It is made up of rare marbles and gemstones, including some recycled from monuments 1,000 years older, and pieces of coloured glass, set in complex allegorical patterns into a framework of Purbeck marble cut as intricately as a jigsaw puzzle. "When this floor was new it would have blazed with colour," Vanessa Simeoni, the abbey's head of conservation said. "The materials were chosen for their brilliance and shine, and the quality of the craftsmanship is actually shocking, the ultimate that could be achieved."
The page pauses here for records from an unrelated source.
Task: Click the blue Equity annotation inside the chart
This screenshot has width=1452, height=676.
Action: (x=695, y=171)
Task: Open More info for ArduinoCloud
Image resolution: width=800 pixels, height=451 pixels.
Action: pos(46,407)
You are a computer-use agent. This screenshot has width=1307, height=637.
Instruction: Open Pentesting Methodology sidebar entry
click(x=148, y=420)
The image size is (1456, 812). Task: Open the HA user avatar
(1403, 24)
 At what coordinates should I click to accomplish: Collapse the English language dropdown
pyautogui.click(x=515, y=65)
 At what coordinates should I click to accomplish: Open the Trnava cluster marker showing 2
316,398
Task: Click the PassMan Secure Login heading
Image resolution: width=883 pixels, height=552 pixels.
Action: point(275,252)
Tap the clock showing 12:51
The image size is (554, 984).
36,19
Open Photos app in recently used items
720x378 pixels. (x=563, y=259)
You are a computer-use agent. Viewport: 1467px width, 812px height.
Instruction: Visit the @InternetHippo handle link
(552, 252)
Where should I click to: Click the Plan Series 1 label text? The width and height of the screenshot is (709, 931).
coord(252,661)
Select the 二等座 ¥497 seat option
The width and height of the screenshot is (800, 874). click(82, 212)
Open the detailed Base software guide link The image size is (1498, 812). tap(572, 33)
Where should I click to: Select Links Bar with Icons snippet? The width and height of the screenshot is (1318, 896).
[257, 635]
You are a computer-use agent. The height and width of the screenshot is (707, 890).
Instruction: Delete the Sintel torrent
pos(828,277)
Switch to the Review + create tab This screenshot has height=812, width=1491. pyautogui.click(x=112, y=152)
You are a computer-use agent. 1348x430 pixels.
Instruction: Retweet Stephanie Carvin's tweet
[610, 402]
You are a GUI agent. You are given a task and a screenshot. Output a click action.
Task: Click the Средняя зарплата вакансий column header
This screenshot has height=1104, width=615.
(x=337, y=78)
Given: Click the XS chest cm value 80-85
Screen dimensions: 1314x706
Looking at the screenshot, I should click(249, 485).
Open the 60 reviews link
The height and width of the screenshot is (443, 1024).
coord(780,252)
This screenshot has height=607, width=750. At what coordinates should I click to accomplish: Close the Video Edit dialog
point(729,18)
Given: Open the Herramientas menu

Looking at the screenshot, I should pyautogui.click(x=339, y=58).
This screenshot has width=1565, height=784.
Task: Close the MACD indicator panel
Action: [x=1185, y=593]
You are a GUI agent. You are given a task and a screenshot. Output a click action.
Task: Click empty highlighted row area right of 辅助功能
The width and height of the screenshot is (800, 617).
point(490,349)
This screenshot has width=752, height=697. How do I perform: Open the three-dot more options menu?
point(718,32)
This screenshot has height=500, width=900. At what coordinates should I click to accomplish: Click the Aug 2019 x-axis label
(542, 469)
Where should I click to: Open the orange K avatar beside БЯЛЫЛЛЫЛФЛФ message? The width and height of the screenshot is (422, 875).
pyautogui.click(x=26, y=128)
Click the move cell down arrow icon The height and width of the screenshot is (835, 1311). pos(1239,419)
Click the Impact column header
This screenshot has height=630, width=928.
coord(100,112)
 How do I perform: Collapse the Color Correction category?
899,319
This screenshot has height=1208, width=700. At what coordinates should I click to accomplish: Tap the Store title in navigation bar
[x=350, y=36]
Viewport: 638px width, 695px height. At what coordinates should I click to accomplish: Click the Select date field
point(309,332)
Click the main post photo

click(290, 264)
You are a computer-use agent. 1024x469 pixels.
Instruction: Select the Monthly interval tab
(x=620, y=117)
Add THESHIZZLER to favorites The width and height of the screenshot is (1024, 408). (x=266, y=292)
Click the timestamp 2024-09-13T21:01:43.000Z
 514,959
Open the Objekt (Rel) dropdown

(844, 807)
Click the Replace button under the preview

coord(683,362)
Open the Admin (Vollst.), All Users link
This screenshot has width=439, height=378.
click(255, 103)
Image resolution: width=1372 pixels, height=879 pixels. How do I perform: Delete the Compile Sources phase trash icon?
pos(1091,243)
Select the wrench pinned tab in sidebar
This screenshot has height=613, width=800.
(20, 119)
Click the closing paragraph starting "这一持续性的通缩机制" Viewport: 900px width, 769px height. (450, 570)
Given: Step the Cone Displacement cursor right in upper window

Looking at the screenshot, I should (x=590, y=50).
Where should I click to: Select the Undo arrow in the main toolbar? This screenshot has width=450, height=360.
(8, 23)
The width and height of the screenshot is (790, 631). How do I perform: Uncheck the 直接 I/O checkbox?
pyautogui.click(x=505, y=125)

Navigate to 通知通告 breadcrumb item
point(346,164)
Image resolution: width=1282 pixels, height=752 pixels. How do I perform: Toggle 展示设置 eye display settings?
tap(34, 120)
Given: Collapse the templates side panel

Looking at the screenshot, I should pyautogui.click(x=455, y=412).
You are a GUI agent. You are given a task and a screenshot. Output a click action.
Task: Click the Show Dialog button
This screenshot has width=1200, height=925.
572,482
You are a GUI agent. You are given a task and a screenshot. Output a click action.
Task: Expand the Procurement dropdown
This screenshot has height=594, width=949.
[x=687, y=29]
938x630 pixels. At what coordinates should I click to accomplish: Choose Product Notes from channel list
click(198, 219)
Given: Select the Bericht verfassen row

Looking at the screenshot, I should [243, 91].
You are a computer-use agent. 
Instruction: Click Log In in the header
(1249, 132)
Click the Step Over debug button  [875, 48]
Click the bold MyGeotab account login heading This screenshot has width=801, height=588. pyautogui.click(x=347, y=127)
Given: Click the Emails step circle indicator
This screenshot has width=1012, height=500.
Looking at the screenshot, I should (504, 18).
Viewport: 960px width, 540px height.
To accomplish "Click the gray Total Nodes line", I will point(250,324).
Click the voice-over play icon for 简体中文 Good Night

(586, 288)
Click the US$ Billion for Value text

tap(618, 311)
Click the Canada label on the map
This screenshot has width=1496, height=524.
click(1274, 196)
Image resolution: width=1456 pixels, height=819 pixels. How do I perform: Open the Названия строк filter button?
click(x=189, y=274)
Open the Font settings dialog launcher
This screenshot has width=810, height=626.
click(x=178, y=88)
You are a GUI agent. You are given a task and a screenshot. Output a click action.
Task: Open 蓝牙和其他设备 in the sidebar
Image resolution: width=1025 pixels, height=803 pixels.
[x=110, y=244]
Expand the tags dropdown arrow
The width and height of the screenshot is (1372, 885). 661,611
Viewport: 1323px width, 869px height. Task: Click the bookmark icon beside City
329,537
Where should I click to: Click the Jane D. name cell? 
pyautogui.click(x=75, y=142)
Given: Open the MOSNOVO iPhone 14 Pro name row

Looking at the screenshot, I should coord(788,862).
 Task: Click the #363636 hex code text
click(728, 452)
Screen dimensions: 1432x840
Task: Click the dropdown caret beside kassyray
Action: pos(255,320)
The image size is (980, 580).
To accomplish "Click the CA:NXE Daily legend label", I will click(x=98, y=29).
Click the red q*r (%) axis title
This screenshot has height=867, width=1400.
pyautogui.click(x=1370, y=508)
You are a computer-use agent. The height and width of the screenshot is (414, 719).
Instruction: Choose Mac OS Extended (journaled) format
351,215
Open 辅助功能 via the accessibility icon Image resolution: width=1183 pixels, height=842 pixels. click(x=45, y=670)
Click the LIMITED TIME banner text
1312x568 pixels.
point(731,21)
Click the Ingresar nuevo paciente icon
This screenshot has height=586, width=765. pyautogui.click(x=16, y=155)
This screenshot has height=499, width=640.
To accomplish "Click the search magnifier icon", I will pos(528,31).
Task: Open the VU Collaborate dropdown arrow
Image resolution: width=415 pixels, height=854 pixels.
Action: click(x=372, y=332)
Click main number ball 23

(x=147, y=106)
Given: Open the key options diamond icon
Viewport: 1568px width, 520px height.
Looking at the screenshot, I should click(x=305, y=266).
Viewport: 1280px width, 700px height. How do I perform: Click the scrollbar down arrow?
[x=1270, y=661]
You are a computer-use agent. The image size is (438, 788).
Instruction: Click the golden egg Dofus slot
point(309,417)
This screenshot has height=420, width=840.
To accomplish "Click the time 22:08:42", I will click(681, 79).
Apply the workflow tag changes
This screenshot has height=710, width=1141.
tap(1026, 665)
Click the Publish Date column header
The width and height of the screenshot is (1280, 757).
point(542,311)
The mosaics are known as Cosmati work, after the four generations of a Roman family of marble workers who perfected the technique. The Westminster one, regarded as the finest north of the Alps, uniquely has an inscription boasting of its makers - and a cryptic message about the end of the world.
It was laid
in the 1260s, when Henry III sent his new Abbot of Westminster, Richard
de Ware, for talks with the Pope in Rome. The Englishman saw a newly
installed pavement in the Pope's summer residence, knew it was just the
thing for the cathedral which Henry was spectacularly rebuilding around
the tomb of St Edward the Confessor, and arrived home with a ship load
of marble, glass and Italian craftsmen. Ware's reward was his own tomb
incorporated into the design. Henry's tomb, and the saint's shrine,
were originally covered in similar work, but all the scraps of marble
and glass were picked out as sacred relics by generations of pilgrims.
Only a handful of brass
letters remains of the original long inscription, but it was
transcribed centuries ago. It names the king, the chief craftsman as
Odoricus, gives the date in a tortuous riddle, and then mysteriously
suggests that the world will last for 19,683 years, by adding together
the life spans of different animals: "add dogs and horses and men,
stags and ravens, eagles, enormous whales ...."
Careful cleaning, and a
radar survey has revealed that although the pavement bears the scars of
centuries of repairs and patching, crude and careful, most of it is
original, the rich green and plum-coloured porphyry - almost certainly
from chopped up ancient Roman sculptures and architectural fragments -
still bedded in the limestone mortar laid by the medieval craftsmen.
For most of the past 150
years it has been covered in thick layers of carpet intended to protect
but in fact just adding to the dirt and staining.
Even when the Queen was crowned above it in 1953, the royal pavement was covered over.
The two-year restoration
programme will now stabilise the pavement, so that a treasure from the
middle ages can be permanently displayed in a 21st century cathedral.